The Henson Journals

Fri 14 March 1930

Volume 49, Page 159

[159]

Friday, March 14th, 1930.

The proof of my little article in the "Nineteenth Century and After" arrived. It is headed "Crossing the Rubicon?" and only fills 9 pages. I corrected & returned it. Then I began some notes for the Spital Sermon on April 30th.

There came to lunch the new Vicar of Usworth, Wilson, who for 16 years was a missionary in Corea [sic]. He says that the Coreans have a keen sense of humour, a quality of which their masters, the Japanese, are wholly destitute. I hope rather than expect that he will be equal to the charge of that large parish. He succeeds an indifferent pastor, Begg, who gave much of his time to lecturing, & neglected the parish.

Pattinson & I walked round the Park in a hailstorm.
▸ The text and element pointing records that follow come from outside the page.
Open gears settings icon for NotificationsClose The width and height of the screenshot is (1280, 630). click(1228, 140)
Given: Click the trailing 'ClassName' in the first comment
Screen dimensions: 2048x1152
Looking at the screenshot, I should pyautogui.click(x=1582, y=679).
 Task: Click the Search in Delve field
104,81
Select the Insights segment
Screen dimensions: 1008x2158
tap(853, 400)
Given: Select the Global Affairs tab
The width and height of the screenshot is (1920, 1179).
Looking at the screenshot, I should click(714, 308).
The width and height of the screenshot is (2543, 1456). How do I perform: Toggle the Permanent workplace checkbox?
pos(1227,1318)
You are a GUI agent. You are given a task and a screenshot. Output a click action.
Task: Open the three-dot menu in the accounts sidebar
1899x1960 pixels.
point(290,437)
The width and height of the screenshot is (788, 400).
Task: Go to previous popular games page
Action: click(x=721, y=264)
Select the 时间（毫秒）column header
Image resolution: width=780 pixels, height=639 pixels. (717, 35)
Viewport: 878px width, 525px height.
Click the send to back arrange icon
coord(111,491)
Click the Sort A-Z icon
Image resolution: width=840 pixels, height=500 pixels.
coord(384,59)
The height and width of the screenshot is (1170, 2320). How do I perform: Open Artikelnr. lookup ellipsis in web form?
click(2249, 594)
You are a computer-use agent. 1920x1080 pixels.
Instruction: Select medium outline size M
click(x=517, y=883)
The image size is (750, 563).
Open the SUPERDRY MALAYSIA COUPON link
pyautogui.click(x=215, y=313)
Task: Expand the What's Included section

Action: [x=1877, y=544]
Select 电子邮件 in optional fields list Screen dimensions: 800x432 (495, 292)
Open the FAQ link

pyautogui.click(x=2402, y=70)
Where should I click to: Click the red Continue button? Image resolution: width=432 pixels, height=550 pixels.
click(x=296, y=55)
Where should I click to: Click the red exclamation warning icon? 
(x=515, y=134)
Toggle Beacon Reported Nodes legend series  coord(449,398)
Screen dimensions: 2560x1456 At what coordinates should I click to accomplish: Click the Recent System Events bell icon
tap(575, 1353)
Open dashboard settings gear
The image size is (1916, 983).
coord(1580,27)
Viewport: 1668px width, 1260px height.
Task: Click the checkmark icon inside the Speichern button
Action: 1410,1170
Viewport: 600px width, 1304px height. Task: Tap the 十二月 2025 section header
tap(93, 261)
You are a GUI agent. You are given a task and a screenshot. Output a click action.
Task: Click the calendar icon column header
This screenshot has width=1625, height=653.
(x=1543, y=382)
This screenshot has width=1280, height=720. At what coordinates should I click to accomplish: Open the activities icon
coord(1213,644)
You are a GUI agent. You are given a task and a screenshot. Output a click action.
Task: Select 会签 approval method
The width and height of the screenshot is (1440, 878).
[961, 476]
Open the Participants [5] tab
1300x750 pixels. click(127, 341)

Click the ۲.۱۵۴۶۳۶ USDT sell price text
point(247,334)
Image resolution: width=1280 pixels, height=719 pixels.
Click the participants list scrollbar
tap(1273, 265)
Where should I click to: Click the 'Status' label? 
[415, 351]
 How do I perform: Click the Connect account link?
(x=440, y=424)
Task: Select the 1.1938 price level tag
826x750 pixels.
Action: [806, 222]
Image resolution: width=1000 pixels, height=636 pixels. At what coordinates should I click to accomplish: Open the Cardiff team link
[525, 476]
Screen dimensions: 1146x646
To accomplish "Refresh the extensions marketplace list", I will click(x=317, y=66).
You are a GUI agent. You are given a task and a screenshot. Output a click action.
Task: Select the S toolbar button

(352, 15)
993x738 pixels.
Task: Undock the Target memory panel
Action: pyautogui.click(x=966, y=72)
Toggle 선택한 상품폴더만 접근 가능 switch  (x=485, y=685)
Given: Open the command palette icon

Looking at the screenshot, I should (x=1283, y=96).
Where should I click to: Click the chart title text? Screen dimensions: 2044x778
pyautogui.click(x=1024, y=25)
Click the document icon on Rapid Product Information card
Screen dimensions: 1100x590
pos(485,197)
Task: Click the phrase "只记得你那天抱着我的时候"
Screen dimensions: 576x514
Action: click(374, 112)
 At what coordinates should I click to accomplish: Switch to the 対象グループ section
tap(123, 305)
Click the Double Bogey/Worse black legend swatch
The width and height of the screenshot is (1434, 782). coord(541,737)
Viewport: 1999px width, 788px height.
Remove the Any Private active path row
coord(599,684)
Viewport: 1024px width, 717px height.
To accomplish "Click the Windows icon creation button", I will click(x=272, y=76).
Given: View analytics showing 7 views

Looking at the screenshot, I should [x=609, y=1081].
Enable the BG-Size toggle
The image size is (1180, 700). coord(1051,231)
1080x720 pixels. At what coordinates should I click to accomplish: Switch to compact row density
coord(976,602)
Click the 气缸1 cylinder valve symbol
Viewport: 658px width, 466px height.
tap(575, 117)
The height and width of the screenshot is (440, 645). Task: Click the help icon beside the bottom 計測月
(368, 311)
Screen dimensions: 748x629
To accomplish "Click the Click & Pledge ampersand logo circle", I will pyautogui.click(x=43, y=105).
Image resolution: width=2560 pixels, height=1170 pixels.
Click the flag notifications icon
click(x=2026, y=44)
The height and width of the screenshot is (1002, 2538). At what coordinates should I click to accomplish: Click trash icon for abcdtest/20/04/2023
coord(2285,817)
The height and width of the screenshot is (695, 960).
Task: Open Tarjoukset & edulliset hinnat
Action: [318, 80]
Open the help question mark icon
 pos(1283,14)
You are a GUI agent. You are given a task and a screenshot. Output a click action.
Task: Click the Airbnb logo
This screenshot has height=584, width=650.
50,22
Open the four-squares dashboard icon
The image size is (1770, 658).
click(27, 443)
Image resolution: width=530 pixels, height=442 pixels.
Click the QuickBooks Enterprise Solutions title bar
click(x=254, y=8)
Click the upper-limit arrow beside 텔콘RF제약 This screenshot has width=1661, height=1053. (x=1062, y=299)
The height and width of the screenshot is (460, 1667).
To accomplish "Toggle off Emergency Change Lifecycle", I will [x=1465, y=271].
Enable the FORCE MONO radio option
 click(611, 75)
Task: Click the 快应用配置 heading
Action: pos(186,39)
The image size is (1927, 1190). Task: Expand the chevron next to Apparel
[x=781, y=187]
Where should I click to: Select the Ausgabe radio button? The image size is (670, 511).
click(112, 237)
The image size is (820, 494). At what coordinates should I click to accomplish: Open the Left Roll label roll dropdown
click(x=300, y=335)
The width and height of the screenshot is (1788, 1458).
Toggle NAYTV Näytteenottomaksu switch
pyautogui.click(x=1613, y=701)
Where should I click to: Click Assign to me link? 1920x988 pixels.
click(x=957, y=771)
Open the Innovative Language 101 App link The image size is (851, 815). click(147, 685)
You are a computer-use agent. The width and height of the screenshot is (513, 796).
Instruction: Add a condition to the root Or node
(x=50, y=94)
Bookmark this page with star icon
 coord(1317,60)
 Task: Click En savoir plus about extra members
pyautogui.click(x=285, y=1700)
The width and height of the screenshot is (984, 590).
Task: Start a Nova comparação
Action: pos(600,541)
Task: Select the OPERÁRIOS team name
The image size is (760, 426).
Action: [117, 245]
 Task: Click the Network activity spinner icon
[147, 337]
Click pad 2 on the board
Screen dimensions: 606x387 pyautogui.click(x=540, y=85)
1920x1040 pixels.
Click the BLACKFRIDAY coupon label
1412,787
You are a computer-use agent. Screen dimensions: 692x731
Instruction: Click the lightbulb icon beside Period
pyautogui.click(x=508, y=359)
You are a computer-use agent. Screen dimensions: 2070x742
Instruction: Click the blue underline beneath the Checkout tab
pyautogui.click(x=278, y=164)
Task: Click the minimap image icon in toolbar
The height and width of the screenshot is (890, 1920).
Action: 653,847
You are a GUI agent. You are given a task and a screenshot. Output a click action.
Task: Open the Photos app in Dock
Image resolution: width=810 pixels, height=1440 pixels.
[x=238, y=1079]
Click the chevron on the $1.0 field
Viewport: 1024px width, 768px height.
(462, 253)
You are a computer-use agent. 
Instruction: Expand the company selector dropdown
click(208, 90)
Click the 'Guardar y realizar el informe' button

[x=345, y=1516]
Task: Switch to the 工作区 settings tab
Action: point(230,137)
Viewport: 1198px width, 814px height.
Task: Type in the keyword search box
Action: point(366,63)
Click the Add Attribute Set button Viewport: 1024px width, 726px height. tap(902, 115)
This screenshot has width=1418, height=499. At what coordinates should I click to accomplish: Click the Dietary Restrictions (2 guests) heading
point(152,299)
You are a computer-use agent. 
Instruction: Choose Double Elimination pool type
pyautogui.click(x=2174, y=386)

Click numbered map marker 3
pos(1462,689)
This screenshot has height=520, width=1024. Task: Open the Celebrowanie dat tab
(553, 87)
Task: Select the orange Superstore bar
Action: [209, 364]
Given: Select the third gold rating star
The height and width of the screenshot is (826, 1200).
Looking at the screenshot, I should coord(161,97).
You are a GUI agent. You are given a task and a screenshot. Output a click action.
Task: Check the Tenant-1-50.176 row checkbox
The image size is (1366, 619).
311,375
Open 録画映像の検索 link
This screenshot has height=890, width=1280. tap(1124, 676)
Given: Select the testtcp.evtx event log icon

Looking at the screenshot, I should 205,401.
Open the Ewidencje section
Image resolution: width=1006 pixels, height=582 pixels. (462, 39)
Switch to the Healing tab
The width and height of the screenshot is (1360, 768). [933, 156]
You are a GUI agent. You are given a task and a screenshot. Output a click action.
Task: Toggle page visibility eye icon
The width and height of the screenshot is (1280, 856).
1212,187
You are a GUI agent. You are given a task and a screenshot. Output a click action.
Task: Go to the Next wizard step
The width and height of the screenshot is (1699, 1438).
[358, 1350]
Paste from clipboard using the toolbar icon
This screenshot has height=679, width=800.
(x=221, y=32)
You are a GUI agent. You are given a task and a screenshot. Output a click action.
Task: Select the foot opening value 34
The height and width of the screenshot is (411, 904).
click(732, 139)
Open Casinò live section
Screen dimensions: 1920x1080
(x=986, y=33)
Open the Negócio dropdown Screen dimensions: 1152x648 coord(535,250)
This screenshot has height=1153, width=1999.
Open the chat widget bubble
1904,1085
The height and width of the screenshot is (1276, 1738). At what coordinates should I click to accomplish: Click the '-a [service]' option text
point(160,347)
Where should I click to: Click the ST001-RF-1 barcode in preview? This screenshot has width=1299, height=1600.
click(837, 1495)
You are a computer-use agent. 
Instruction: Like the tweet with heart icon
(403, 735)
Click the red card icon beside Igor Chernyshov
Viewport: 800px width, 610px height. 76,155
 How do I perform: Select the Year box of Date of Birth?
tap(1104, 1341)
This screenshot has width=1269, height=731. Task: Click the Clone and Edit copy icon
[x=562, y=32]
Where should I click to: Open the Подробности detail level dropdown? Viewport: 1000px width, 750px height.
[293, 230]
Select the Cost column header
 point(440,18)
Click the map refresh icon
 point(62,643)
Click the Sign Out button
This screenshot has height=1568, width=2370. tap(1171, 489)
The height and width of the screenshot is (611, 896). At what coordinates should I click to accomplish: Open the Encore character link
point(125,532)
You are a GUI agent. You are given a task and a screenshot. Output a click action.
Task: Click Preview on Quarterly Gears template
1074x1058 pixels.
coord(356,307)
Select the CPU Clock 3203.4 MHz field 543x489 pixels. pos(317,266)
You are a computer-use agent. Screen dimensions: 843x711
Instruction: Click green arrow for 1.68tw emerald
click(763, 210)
Penelope Webb writes to tell us that she is engaged to be married. Of course she will have me "tie the knot", and since the bridegroom was a boy at Westminster School, of course the ceremony must be in Westminster Abbey! They are ever the same, these daughters of Eve. "Sic volo: sic jubeo". But, unless the theory on the subject has greatly changed since I was a Canon of Westminster, the sweet child has as much chance of being married in the Abbey as of being married in the moon. Indeed the last is not the most lunatick of the alternatives!